Starting at the line that contains "Click the IAM role name input field", write out every line through the end of the records exactly as it stands, and leave out all pictures.

[Saved data entries]
Start of Block
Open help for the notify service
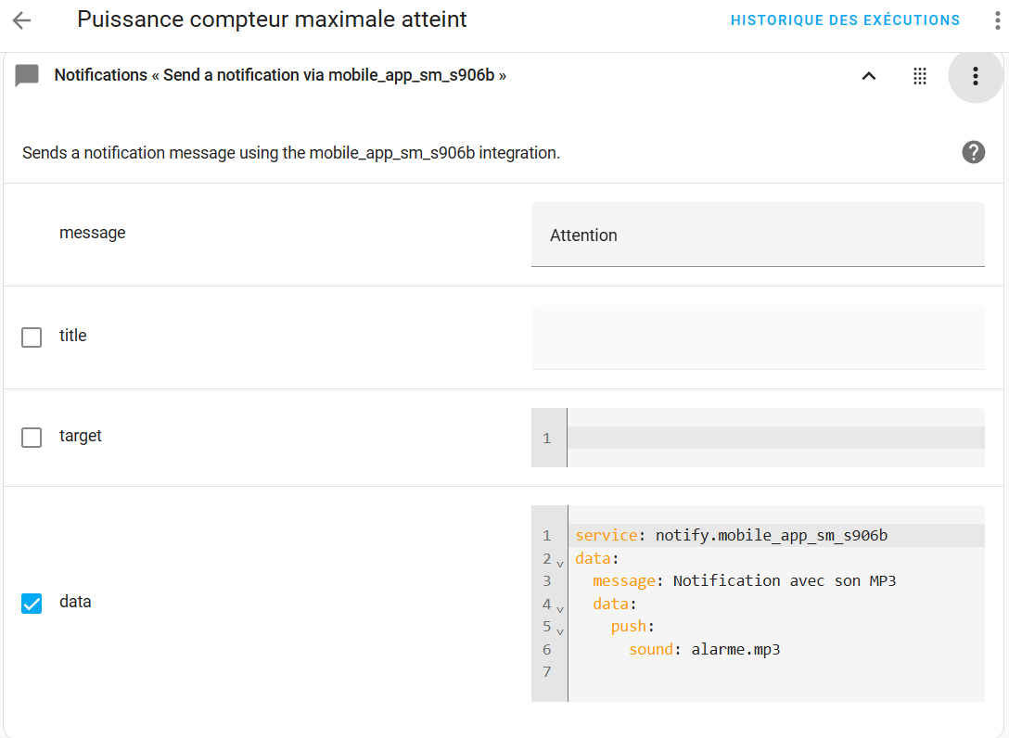The width and height of the screenshot is (1009, 738). 974,152
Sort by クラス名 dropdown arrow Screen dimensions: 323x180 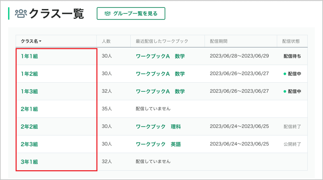coord(40,41)
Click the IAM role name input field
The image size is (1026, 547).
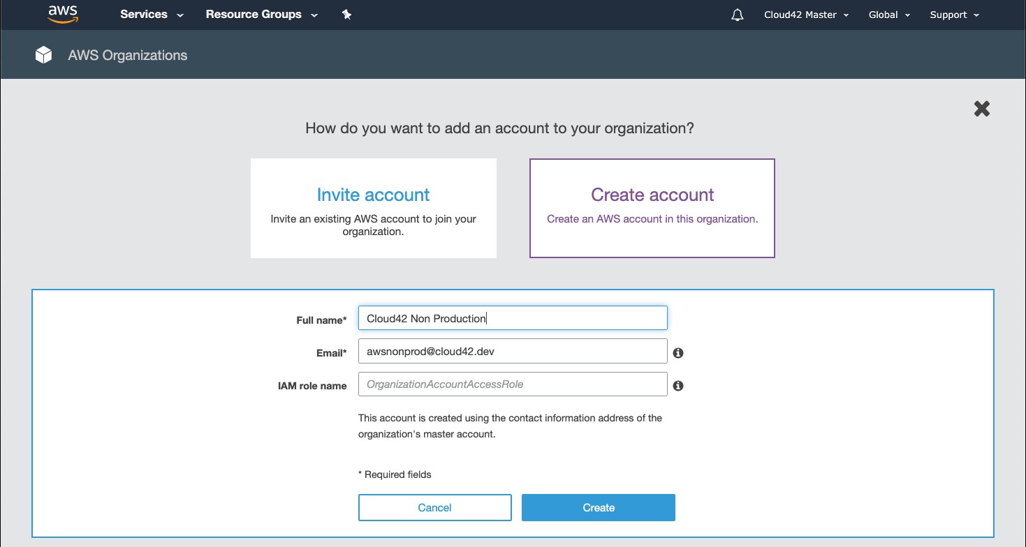(512, 384)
End of Block
- _Solution_:
Click the IAM role name input field
The image size is (1026, 547).
(512, 384)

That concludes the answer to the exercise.